# FS: 135g Aquarium with Cutom Built Stand (price reduced)



## Charlie (Jan 4, 2011)

Beautiful custom Built stand and 135g Aquarium, great condition. asking $480.


----------



## Chappy (Apr 21, 2010)

If you're willing to haul out my kitchen cabinets, fridge and stove, I'll take it!!! Isn't that the EXACT same footprint we were just talking about????!!!!


----------



## Chappy (Apr 21, 2010)

I'm so sorry, Charlie!!! I thought this was posted by Charles.....
Funny thing is, we were just talking about how perfect this size tank would work in my kitchen if I removed all the applicances 

Good luck with the sale - looks great.


----------



## gklaw (May 31, 2010)

-N/A- said:


> I'm so sorry, Charlie!!! I thought this was posted by Charles.....
> Funny thing is, we were just talking about how perfect this size tank would work in my kitchen if I removed all the applicances
> 
> Good luck with the sale - looks great.


Why not sell all your cabinet and appliances It will pay for the tank. Knowing your taste, I highly doubt that it will be enough to fill that with life stock :lol:


----------



## Chappy (Apr 21, 2010)

You know, I could sell two wilds and that would pay for the tank/stand set-up AND hauling my applicances and cabinets to the dump (they are over 30 years old......don't worry - no one will be paying for them!!!). I think I may have to give this some serious thought!!!!

In the meantime, another bump for a great deal


----------



## josephl (Apr 21, 2010)

That is a beautiful set up and a beautiful tank


----------



## Charlie (Jan 4, 2011)

no worries N/A, made me chuckle , thanks josephl - it pains me to have to sell it but I already have a 108g planted setup which is time consuming!


----------



## firsttenor (Jul 7, 2010)

I am very interested...


----------



## Charlie (Jan 4, 2011)

Bump... Furniture quality stand!


----------



## Charlie (Jan 4, 2011)

daily bump


----------



## Charlie (Jan 4, 2011)

Bump bump bump


----------



## Charlie (Jan 4, 2011)

price reduced bump


----------



## Kambell (Mar 30, 2011)

bump for a beautiful tank, wish I had the space and the $$$ atm!!


----------



## Charlie (Jan 4, 2011)

monday bump.....


----------



## Charlie (Jan 4, 2011)

bump bump bump


----------



## Brisch (May 13, 2010)

I have a few questions, Pm me if it is still available


----------



## Charlie (Jan 4, 2011)

Bump........


----------



## koiwana (May 15, 2010)

Hi Charlie, what's the dimensions?


----------



## monkE (Aug 4, 2010)

beauty stand! Wish i had room for it! good luck with the sale


----------



## Charlie (Jan 4, 2011)

another bumppp


----------



## Charlie (Jan 4, 2011)

price droooop


----------



## Aquaman (Apr 21, 2010)

Charlie said:


> no worries N/A, made me chuckle , thanks josephl - it pains me to have to sell it but I already have a 108g planted setup which is time consuming!
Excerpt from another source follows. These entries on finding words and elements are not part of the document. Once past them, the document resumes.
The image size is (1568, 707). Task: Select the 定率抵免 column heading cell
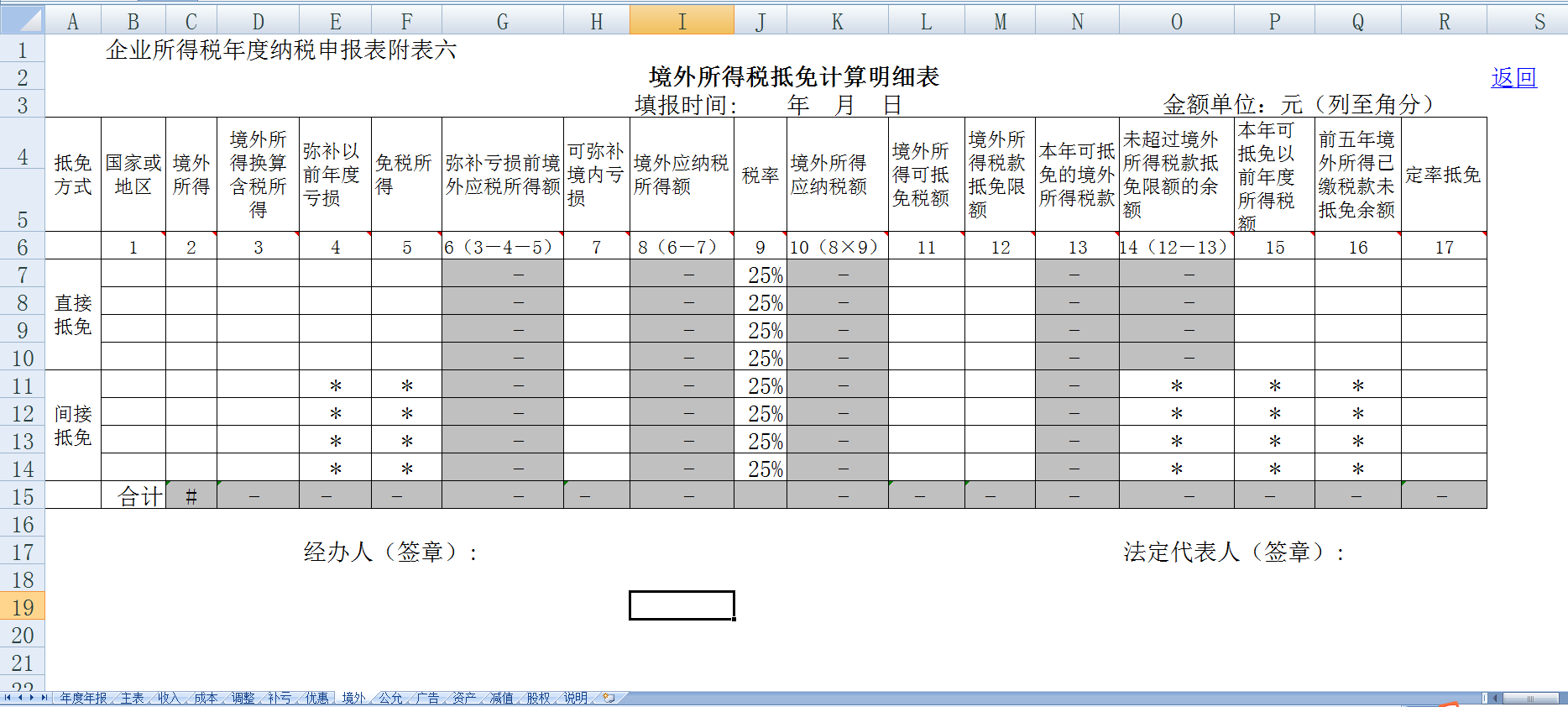pyautogui.click(x=1443, y=175)
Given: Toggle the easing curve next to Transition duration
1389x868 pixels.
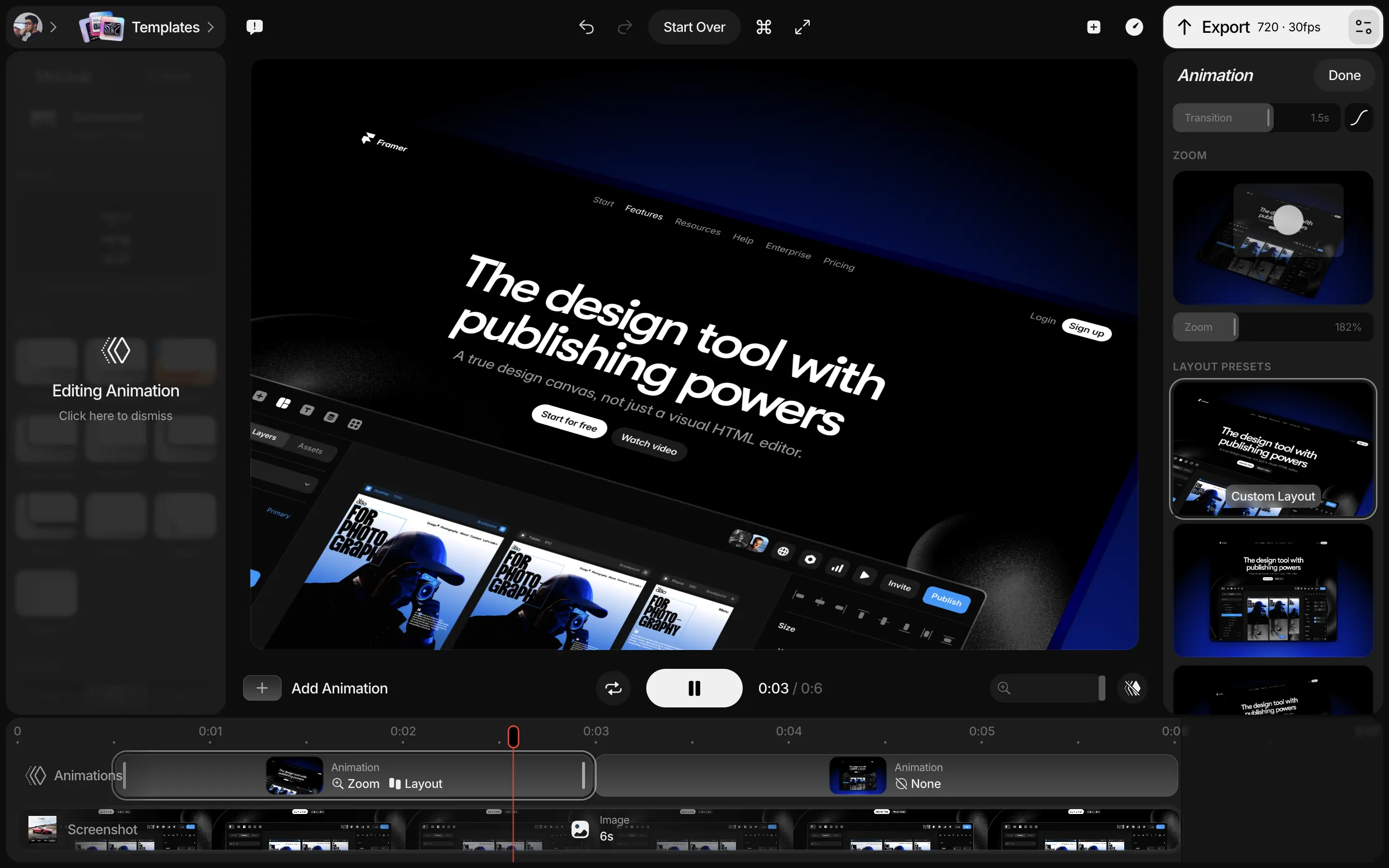Looking at the screenshot, I should pos(1359,117).
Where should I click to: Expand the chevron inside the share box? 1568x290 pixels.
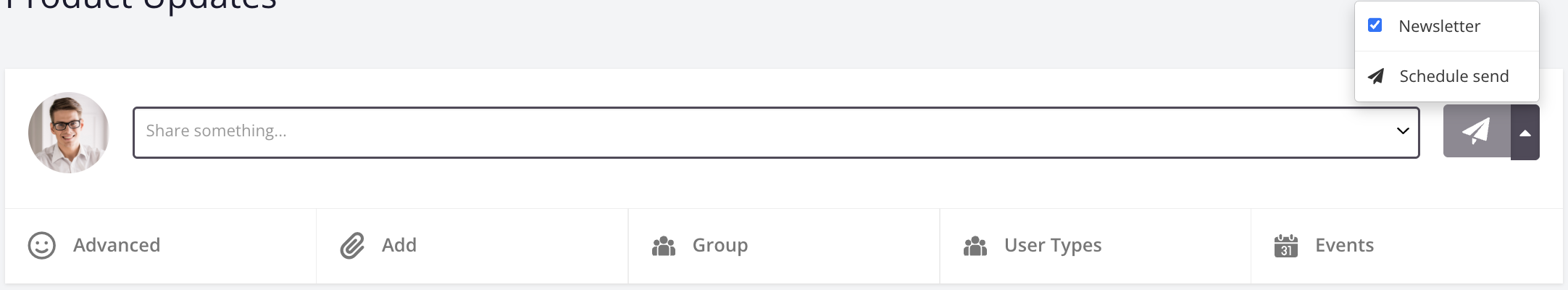(1403, 131)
And such a nice 108 too boot :bigsmile:. 
BUMPO for a nice tank and a nice guy too.


----------



## josephl (Apr 21, 2010)

Hi Charlie

Just curious as to the dimensions of the tank? I'm pretty sure it won't work but if it could fit down the tank into my basement, I would be very interested.

Also, from the pics, it looks like the tank is drilled?


----------